== DOCUMENT PASSAGE

Hanna Jazmin Jaff Bosdet (born November 4, 1986) is an American-born Mexican television personality who runs the non-profit Jaff Foundation for Education. She has appeared in various media outlets and was part of the television series Made in Mexico.

Early life
Hanna Jaff was born in San Diego, California. She is a paternal descendant of the Jaff tribe and a maternal descendant of Carlos Henry Bosdet.

After completing high school from the University of San Diego High School, San Diego, Jaff completed a Bachelor of Arts degree in Psychology from the National University.

Career
In 2013-2018, Jaff held a number of political roles at the Institutional Revolutionary Party in Mexico, such as Undersecretary of Immigrants, Undersecretary of Relations with the Civil Society and of Revolutionary Youth Expression.

In 2013, Jaff founded the Jaff Foundation for Education, which she currently runs. The organization's goal is to improve education in Mexico through teaching the English language. To that end, Jaff has published English manuals and created scholarships, which the foundation donates to students. The foundation maintains offices in several states in Mexico.

Jaff has been a speaker at three TEDx Talks events in Mexico. 

In 2017, Jaff launched a clothing line with the name We Are One Campaign to show support for the victims of war in the Middle East.

====
== STORED DATA

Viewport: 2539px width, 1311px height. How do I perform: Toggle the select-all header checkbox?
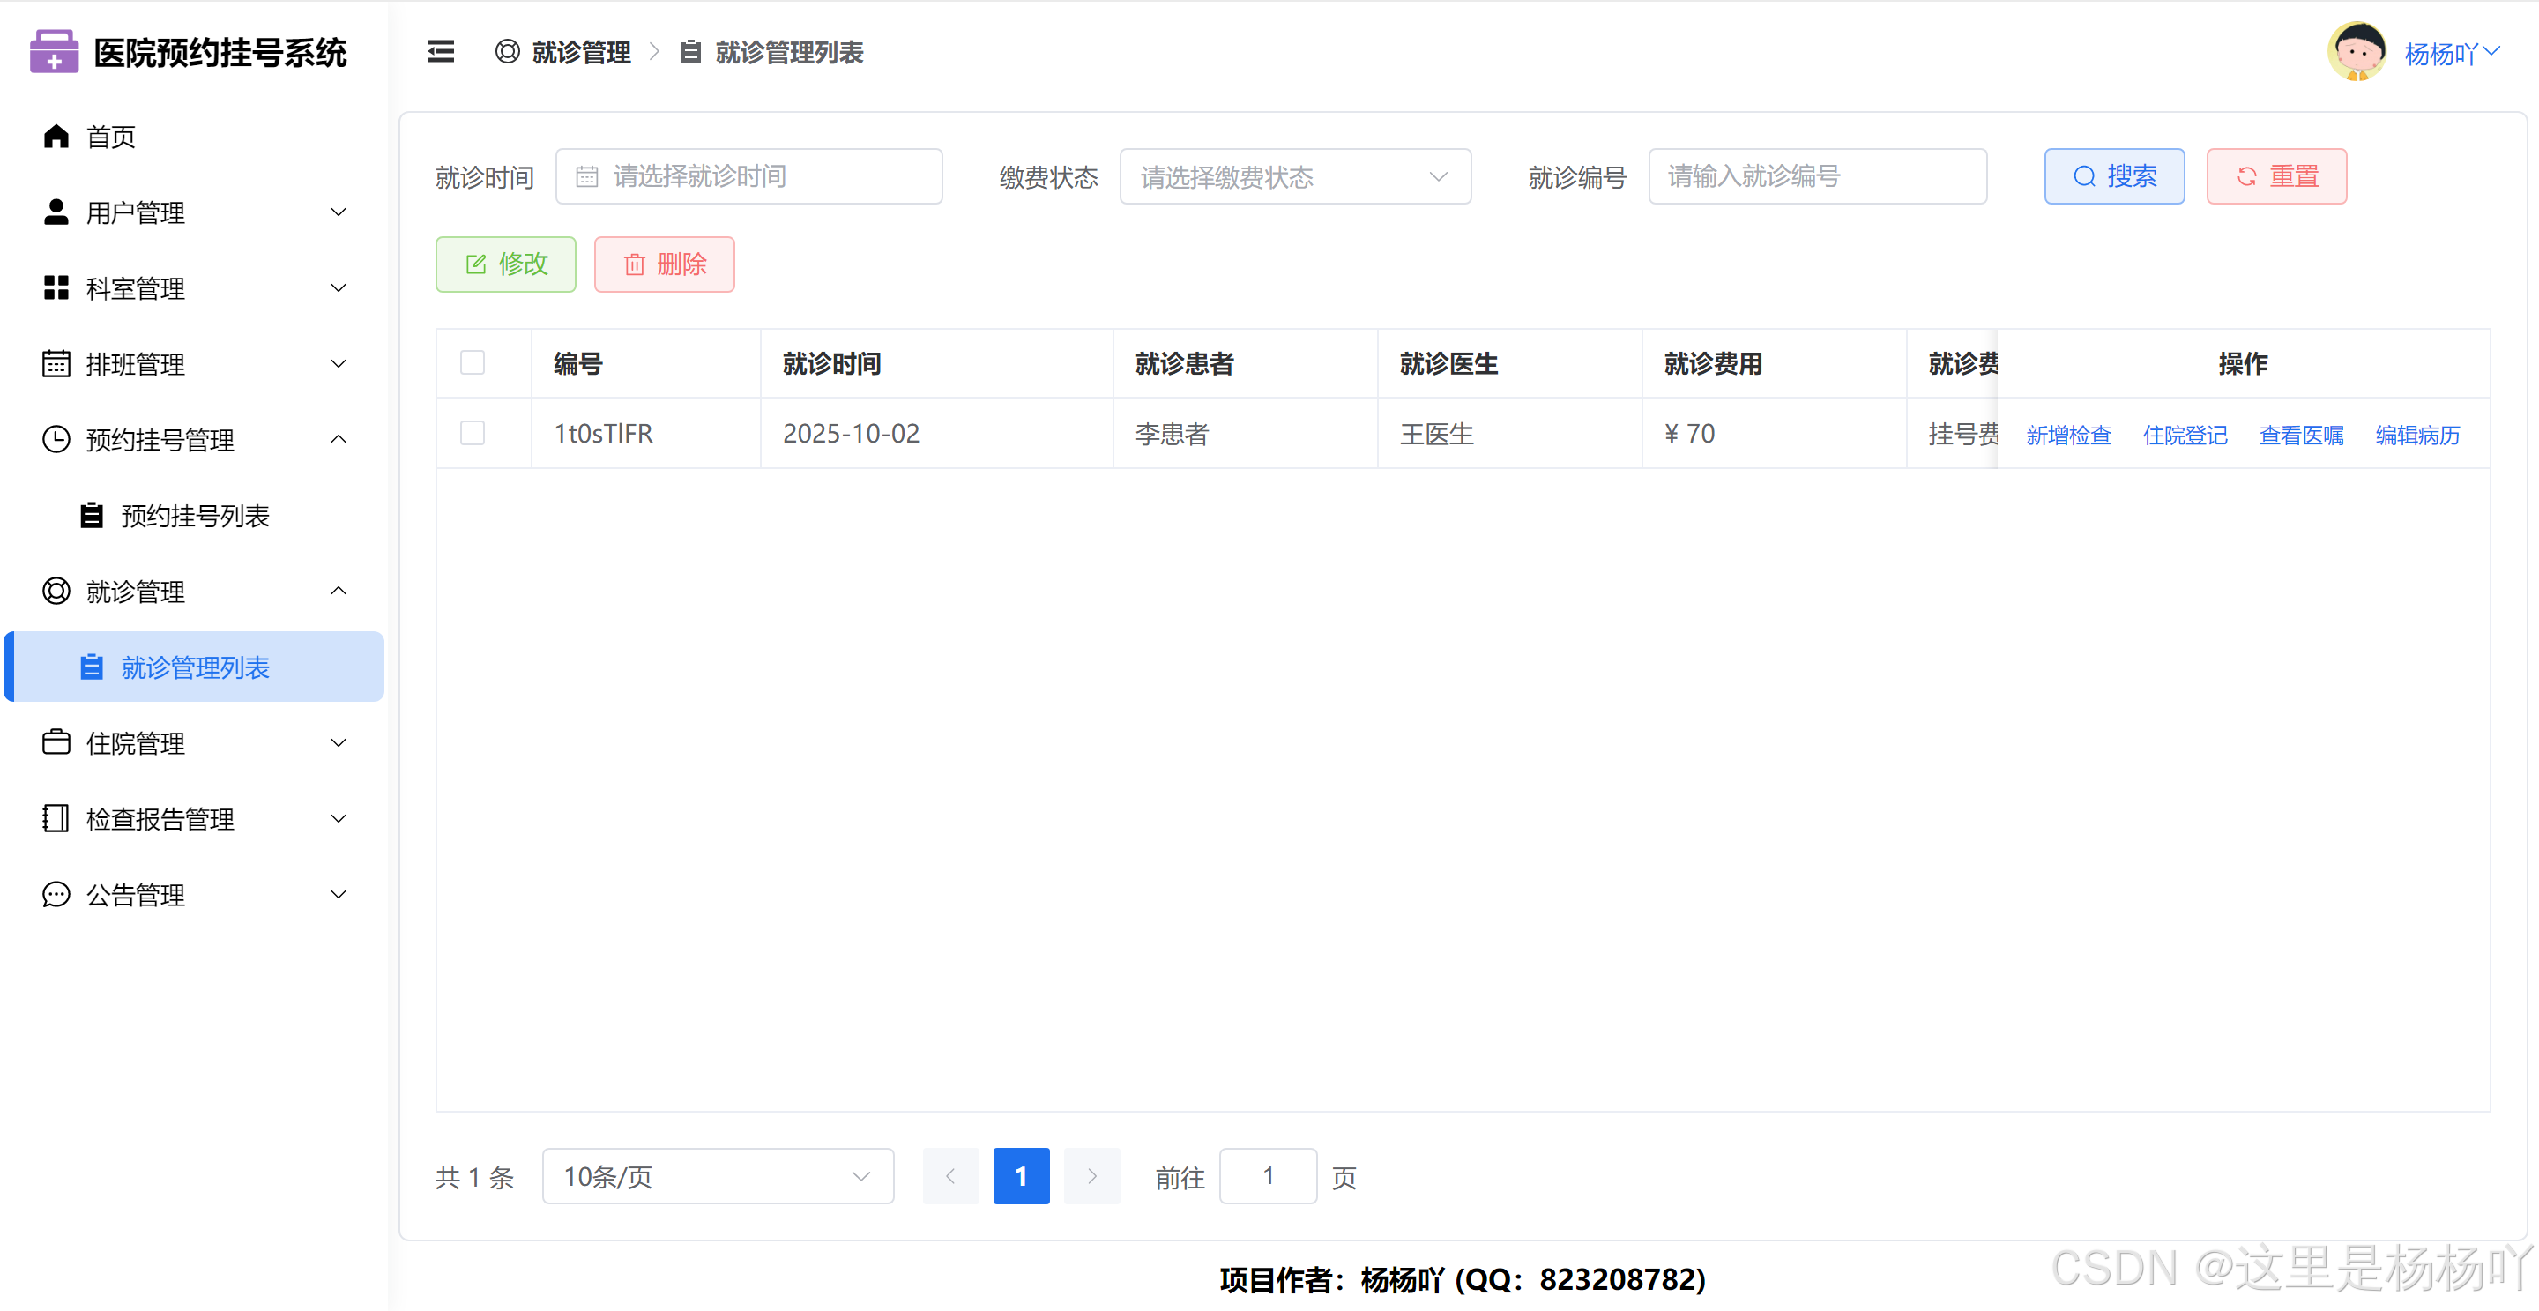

====
== STORED DATA

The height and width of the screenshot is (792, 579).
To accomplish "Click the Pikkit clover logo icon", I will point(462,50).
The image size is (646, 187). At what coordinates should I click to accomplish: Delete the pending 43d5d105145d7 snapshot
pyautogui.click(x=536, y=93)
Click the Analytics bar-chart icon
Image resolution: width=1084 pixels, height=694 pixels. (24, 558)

====

* _STATED PROBLEM 1_
From the Hanna Jaff biography, output the passage between "In 2013, Jaff" and "events in Mexico.", inclusive.
* _STATED PROBLEM 2_
Continue the Hanna Jaff biography, picking up right after its last sentence.

* _OUTPUT 1_
In 2013, Jaff founded the Jaff Foundation for Education, which she currently runs. The organization's goal is to improve education in Mexico through teaching the English language. To that end, Jaff has published English manuals and created scholarships, which the foundation donates to students. The foundation maintains offices in several states in Mexico.

Jaff has been a speaker at three TEDx Talks events in Mexico.

* _OUTPUT 2_
In 2018, Netflix announced that Jaff would be one of the cast members of the television show Made in Mexico, which began airing on September 28, 2018.

Jaff has appeared in several Mexican media outlets, including Forbes 100 most powerful women in Mexico and Caras magazine.

In 2021, Jaff was named Kindness Ambassador for UNESCO MGEIP global campaign.

In 2022, she was an executive producer of animated movie: “Águila y Jaguar: Los Guerreros Legendarios”.

Personal life
Jaff married Harry Roper-Curzon in February 2020 and divorced two years later.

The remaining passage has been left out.